RWE spokesperson Guido Steffen rejected the charge that the company should be responsible for Lliuya’s adaptation costs.

“Individual emitters are not liable for universally rooted and globally effective processes like climate change,” he told the Thomson Reuters Foundation in emailed comments.

“Innumerable sources around the globe have emitted greenhouse gases or contributed in other ways to climate change,” he said, describing those sources as both natural and manmade.

Climate is an “extremely complex matter”, he noted, adding that in RWE’s opinion, “it judicially is impossible to relate specific/individual consequences of climate change to a single (source)”.

RWE has cut its power plant emissions more than 60% from 2012 levels by reducing coal power generation, it says, but it continues to mine and burn brown coal.

WATER WOES

Lliuya said he and his neighbours are feeling the effects of climate change beyond only the flood risk to their homes.

For many indigenous farmers, the unseasonal melting of the glaciers has thrown their livelihoods into jeopardy, as it has also brought greater risks of prolonged drought, he said.

“It’s not just about me. The (people) look at the white peaks and they are worried about their crops,” he said.

“There are years when it doesn’t rain, so we need to irrigate with the water which comes from the glaciers – and when it gets scarce, there are conflicts,” he added.

Martin Mergili, a geomorphology expert at Austria’s Graz University on his first visit to the Peru site, said Palcacocha is one of a growing number of Andean lakes at risk of an outburst flood caused by ice and rock chunks falling from glaciers.

Besides glacial retreat, the permafrost in the rock is melting and flowing, weakening the “glue” holding it together, he noted.

“Due to anthropogenic climate change, it is really more likely that something falls down into the lake.

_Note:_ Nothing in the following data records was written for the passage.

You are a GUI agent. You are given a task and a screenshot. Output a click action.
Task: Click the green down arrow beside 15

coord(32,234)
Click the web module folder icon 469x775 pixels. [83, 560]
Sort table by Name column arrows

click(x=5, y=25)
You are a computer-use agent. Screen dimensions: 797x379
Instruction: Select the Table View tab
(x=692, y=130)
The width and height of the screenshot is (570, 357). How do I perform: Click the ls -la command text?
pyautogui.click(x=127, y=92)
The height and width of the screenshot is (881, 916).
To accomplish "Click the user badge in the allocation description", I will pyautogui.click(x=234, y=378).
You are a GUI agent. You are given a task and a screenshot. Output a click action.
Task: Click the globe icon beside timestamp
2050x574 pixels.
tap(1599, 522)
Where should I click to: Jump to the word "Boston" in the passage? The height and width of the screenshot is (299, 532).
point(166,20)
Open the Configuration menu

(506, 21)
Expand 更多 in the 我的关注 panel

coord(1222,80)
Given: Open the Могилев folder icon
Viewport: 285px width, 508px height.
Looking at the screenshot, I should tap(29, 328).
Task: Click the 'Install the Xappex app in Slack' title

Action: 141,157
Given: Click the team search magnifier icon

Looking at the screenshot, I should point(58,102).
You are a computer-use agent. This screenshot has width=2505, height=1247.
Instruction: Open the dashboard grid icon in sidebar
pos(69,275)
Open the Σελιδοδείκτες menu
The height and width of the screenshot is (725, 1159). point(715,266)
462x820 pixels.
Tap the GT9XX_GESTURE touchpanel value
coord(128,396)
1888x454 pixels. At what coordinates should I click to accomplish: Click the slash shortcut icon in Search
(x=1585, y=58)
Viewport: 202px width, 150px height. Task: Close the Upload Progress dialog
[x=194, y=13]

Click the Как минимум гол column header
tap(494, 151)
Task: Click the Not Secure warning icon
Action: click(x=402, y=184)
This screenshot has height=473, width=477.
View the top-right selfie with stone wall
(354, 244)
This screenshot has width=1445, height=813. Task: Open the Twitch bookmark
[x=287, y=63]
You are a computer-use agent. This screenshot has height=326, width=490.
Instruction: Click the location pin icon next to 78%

Under the glacier, it is more unstable, and the probability of a landslide or avalanche is more likely,” he added, gazing at the Palcaraju glacier, a sheer wall of ice and snow looming behind the lake, except for the lower part where the underlying rock face is exposed.

In 1941, a chunk of ice broke off in an earthquake and fell into the lake, causing an outburst flood that sent a cascade of mud and rock down into Huaraz, destroying a third of the city and killing about 1,800 people.

The 2021 study published in Nature Geoscience said the glacial retreat at that time “represented an early impact of anthropogenic greenhouse gas emissions” and was in line with a 1 degree Celsius temperature rise in the region since 1880.

HOLDING EMITTERS RESPONSIBLE

Since then, the lake has grown hugely, and 11 black rubber tubes siphon off water to keep its level down.

Modelling by the University of Texas shows how a falling glacier chunk could displace up to 15 million cubic metres of water from the 70-metre deep, mile-long (1.7-km) lake, sending a wave of up to 30 metres over a rock ridge and down the mountain.

Noah Walker-Crawford, an external consultant on climate litigation to Germanwatch, an advocacy group backing the legal case, said the judges had visited the area mostly to verify the extensive studies already done on the glacier and the lake below.

Authorities in Huaraz also understand that the case is about far more than this specific example of flood risk, he said.

“It’s about setting a precedent for holding major emitters responsible – and for supporting vulnerable people impacted by climate change here in Peru and in other countries,” he added.

Carroll Muffett, president and CEO of the nonprofit Centre for International Environmental Law, said the case was at the vanguard of cross-border climate litigation against corporate emitters, which is likely to increase.

“As climate impacts grow more severe (and) more pervasive, there are potential plaintiffs like Saúl Luciano Lliuya in virtually every country on the planet,” he added.